▶ **Supplied material**
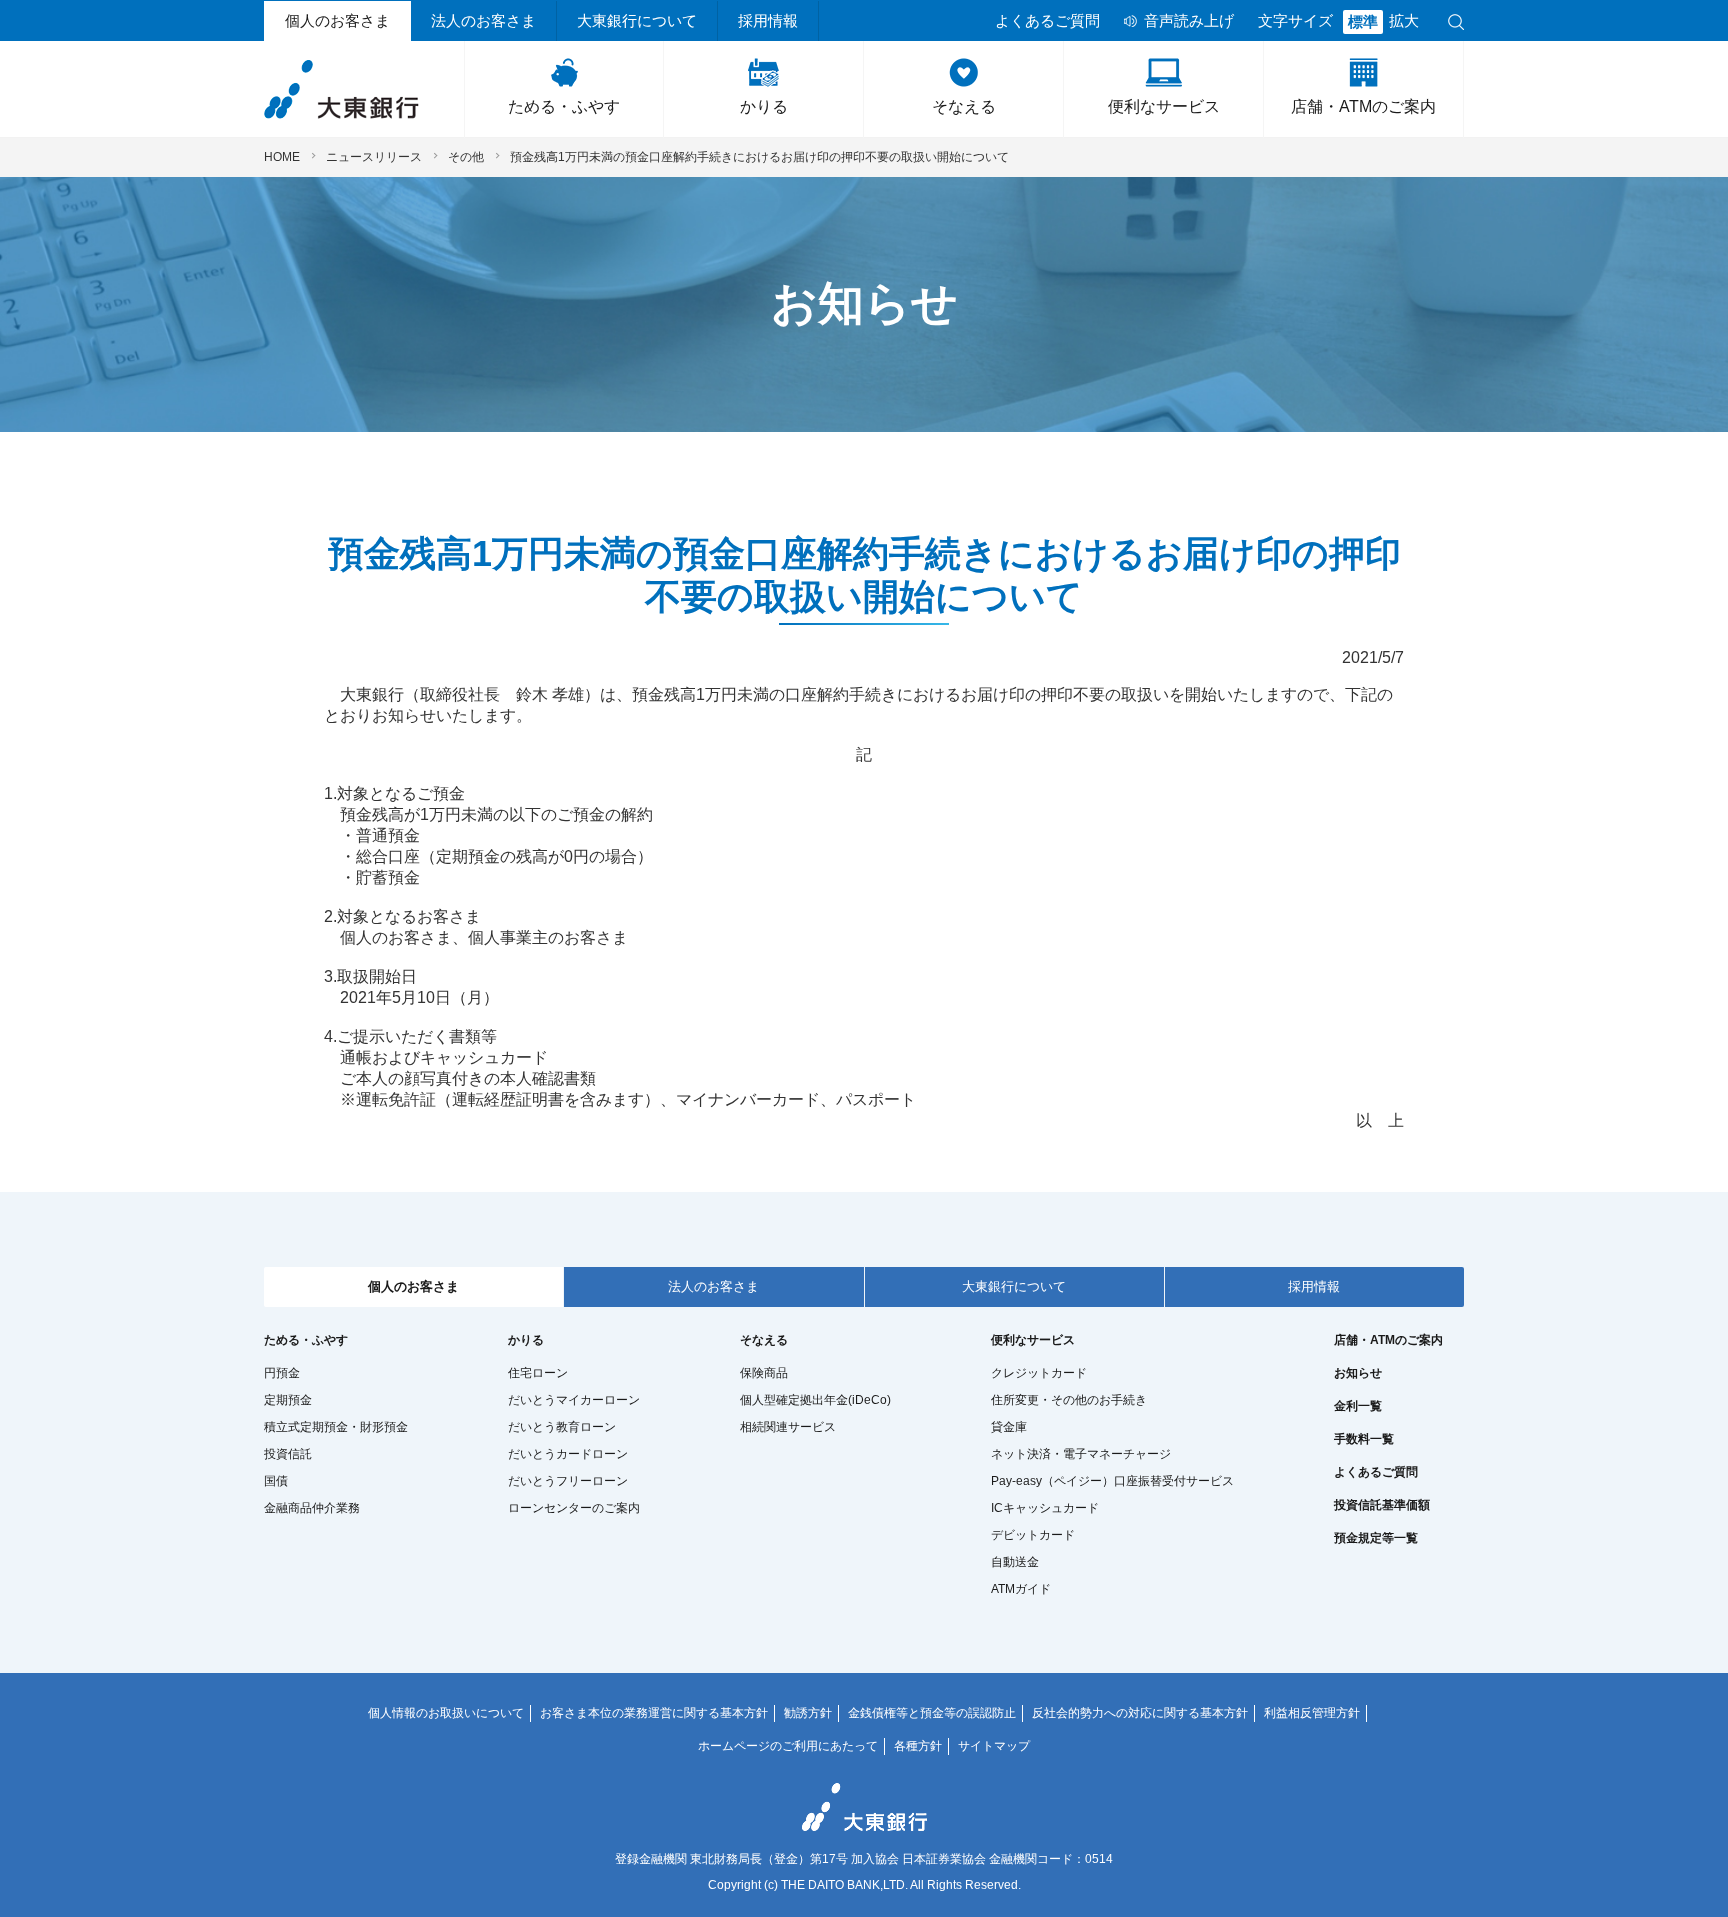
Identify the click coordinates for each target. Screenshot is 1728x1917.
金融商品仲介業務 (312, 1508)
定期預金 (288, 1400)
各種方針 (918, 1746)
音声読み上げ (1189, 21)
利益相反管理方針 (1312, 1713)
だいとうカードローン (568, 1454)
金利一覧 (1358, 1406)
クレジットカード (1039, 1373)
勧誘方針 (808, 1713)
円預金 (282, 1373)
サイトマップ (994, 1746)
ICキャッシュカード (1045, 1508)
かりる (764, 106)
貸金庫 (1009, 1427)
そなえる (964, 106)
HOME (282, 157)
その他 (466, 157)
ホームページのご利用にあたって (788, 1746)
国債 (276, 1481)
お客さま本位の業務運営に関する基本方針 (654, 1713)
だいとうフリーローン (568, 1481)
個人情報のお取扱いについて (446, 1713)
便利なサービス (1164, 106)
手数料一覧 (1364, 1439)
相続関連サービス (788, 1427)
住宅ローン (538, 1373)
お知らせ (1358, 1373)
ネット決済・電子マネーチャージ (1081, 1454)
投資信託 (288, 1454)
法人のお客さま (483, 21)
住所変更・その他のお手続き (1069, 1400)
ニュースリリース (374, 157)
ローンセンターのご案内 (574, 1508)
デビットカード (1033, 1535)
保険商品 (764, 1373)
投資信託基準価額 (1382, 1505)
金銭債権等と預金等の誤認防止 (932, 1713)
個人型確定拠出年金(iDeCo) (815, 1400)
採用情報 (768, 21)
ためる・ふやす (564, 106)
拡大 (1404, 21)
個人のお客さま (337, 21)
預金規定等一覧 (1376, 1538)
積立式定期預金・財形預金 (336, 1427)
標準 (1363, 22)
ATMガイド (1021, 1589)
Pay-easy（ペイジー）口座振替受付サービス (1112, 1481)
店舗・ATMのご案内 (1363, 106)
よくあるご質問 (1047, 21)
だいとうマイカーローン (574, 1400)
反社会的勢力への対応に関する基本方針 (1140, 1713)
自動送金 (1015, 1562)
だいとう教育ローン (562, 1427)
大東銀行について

▶ **Description of the task**
Take the line holding "積立式定期預金・財形預金 (336, 1427)" and all lines after it through the end of the data, and set them down exactly.

▶ **Answer box**
積立式定期預金・財形預金 (336, 1427)
標準 (1363, 22)
ATMガイド (1021, 1589)
Pay-easy（ペイジー）口座振替受付サービス (1112, 1481)
店舗・ATMのご案内 (1363, 106)
よくあるご質問 (1047, 21)
だいとうマイカーローン (574, 1400)
反社会的勢力への対応に関する基本方針 (1140, 1713)
自動送金 (1015, 1562)
だいとう教育ローン (562, 1427)
大東銀行について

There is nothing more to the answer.